_Stored items from a collection_

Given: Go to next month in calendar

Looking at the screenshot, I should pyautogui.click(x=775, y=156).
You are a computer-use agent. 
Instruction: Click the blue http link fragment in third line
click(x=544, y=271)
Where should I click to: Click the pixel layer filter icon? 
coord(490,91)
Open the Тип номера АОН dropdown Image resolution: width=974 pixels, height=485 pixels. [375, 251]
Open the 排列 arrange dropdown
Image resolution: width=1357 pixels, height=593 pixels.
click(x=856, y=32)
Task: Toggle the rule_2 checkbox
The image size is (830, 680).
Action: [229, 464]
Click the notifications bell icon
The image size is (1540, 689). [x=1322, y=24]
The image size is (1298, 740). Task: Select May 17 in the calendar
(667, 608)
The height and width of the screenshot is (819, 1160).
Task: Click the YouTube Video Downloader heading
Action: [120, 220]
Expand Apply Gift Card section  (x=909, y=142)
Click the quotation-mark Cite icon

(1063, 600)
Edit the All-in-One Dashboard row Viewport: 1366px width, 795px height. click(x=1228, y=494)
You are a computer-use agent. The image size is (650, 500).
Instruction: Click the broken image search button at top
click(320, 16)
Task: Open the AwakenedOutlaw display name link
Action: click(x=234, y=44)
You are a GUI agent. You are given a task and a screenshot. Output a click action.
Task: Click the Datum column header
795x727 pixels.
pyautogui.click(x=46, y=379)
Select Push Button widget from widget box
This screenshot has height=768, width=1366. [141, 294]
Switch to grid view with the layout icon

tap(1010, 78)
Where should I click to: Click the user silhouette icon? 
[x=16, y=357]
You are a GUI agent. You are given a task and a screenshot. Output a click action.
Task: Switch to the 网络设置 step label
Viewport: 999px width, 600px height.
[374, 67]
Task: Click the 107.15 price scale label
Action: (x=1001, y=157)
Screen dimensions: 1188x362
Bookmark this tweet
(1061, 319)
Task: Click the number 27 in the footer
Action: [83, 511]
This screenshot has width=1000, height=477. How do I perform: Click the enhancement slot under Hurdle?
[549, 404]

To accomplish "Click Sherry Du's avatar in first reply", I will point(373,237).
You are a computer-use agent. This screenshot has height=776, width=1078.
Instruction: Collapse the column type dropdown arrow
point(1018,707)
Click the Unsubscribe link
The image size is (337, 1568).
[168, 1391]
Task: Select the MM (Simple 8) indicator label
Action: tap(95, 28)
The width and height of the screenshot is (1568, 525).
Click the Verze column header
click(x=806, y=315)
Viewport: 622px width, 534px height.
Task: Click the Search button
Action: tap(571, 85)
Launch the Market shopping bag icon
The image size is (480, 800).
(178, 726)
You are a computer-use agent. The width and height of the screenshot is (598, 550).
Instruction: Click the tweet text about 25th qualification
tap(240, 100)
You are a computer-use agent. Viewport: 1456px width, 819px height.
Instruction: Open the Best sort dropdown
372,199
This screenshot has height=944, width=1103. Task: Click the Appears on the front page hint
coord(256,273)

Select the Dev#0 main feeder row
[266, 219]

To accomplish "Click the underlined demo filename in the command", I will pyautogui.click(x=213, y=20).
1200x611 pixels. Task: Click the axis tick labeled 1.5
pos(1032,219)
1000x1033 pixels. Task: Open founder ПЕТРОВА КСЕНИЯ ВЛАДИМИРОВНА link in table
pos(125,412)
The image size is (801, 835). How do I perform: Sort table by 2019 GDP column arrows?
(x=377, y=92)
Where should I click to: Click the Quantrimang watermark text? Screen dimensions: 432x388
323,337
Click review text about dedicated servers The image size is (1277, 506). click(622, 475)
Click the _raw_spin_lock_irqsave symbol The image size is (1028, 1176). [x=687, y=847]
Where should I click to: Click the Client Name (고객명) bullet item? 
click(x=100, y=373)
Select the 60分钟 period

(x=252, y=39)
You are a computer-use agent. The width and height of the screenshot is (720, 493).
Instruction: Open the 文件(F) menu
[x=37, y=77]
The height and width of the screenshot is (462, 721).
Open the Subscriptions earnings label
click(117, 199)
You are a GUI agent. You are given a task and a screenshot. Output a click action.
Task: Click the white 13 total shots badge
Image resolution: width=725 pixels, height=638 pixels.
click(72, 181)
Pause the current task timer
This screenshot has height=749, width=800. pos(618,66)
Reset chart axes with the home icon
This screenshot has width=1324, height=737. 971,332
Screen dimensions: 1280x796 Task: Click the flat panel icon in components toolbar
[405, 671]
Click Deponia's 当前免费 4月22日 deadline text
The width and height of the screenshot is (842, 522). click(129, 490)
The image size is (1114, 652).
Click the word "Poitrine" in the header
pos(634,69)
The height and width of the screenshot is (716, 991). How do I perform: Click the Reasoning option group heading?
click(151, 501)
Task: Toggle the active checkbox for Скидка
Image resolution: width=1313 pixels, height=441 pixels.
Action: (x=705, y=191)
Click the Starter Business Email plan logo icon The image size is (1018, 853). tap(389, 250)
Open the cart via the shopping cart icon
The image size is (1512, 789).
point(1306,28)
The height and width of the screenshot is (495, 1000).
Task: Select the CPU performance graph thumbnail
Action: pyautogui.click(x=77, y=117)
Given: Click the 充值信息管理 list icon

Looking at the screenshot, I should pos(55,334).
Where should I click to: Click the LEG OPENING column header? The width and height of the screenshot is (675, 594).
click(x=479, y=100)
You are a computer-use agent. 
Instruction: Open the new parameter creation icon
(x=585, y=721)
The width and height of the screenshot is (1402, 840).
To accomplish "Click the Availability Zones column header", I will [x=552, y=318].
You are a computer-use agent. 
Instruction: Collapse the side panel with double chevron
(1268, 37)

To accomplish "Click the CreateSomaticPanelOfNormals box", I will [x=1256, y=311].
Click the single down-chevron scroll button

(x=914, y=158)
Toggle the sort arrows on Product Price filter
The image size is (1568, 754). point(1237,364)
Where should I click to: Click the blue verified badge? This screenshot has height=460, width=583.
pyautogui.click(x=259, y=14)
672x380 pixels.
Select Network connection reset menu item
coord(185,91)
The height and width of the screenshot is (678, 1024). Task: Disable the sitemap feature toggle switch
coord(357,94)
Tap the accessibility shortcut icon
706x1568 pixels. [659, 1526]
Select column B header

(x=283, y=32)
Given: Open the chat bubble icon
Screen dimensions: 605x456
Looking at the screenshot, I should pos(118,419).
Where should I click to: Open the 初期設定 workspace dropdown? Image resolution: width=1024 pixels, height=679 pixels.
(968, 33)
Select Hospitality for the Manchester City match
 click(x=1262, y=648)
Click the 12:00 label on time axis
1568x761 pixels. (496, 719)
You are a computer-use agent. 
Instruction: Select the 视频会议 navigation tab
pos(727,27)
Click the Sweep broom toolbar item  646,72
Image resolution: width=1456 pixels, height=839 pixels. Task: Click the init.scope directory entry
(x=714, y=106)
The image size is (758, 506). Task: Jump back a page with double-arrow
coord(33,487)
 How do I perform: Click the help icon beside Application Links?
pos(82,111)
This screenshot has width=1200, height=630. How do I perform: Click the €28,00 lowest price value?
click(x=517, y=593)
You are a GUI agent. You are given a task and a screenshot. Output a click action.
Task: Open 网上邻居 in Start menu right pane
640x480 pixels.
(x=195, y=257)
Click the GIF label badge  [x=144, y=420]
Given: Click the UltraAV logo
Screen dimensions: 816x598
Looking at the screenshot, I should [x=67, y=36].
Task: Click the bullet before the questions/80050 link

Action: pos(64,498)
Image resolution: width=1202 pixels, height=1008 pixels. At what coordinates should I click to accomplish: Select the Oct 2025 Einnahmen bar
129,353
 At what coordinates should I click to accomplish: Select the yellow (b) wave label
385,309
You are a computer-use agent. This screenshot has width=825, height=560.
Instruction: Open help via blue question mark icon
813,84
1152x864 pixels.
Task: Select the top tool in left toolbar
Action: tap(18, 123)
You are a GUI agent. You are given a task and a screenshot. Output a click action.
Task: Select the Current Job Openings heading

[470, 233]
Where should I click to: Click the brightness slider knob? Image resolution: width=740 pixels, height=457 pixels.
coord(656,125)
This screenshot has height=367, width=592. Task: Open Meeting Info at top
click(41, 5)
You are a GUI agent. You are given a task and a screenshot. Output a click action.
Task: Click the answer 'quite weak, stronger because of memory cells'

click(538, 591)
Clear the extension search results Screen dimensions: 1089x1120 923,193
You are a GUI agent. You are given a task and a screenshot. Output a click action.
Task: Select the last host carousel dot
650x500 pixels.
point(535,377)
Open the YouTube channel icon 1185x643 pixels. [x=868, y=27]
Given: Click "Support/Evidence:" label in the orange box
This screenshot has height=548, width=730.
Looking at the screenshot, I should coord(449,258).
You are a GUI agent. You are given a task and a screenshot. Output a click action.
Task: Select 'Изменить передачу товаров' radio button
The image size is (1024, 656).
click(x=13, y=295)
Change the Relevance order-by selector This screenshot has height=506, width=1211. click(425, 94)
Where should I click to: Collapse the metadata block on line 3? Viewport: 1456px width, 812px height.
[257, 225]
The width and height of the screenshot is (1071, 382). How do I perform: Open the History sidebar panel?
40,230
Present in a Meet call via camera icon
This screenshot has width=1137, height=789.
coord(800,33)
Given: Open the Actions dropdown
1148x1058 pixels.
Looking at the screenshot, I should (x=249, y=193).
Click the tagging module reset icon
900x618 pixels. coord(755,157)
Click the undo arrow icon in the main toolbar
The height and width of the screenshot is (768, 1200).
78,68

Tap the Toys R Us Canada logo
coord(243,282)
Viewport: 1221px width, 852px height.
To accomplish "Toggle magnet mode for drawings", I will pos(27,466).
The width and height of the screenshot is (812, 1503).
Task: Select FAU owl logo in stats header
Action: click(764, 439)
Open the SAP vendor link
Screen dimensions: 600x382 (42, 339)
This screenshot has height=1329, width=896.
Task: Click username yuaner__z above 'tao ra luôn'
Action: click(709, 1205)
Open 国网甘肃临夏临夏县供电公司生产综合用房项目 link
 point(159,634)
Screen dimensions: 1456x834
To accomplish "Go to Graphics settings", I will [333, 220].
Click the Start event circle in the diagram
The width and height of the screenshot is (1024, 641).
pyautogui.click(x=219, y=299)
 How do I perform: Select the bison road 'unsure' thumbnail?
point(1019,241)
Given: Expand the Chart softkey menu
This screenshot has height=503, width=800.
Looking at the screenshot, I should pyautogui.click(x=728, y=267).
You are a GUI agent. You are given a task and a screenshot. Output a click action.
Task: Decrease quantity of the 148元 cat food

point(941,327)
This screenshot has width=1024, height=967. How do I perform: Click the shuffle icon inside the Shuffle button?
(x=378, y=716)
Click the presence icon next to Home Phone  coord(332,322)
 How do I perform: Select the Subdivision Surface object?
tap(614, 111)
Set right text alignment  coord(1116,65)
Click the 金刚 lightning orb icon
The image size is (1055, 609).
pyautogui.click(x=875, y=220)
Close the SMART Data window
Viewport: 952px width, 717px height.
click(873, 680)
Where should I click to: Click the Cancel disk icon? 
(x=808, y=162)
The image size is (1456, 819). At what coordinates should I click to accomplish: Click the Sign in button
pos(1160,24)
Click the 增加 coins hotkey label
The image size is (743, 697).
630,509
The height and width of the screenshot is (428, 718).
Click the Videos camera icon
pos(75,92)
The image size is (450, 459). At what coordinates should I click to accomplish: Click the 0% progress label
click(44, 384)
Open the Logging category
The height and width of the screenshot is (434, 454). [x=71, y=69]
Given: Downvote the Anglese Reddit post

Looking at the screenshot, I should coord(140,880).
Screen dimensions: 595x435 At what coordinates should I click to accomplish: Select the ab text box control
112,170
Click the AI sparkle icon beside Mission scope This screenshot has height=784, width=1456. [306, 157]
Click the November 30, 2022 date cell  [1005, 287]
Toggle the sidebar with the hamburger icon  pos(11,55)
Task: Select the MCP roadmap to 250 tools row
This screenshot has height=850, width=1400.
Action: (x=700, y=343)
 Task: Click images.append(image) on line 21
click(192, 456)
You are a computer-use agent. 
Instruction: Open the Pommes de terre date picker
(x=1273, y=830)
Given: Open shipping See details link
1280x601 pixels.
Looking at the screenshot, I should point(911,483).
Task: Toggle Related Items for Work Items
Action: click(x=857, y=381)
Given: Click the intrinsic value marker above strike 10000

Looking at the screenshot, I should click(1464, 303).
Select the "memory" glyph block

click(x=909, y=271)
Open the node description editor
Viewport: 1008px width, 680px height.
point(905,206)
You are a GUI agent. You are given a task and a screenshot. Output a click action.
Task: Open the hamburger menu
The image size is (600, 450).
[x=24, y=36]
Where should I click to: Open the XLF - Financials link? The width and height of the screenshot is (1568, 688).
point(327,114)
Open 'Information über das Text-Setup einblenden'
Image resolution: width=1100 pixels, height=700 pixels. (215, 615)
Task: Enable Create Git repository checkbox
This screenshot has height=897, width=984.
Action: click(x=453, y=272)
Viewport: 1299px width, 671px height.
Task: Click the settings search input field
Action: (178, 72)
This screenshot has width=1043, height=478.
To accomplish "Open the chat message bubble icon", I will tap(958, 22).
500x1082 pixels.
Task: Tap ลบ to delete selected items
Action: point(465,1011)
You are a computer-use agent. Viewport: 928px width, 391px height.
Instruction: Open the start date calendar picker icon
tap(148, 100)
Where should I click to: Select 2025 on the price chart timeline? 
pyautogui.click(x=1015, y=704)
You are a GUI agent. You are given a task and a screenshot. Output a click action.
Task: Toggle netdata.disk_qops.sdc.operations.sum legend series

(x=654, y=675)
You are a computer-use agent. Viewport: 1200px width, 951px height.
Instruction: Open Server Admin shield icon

_Work task_
Look for the line that contains "You are a computer-use agent. Viewport: 1200px" in the entries above. Set it down, along with all later lines, exactly as written.

_Output for this exercise_
You are a computer-use agent. Viewport: 1200px width, 951px height.
Instruction: Open Server Admin shield icon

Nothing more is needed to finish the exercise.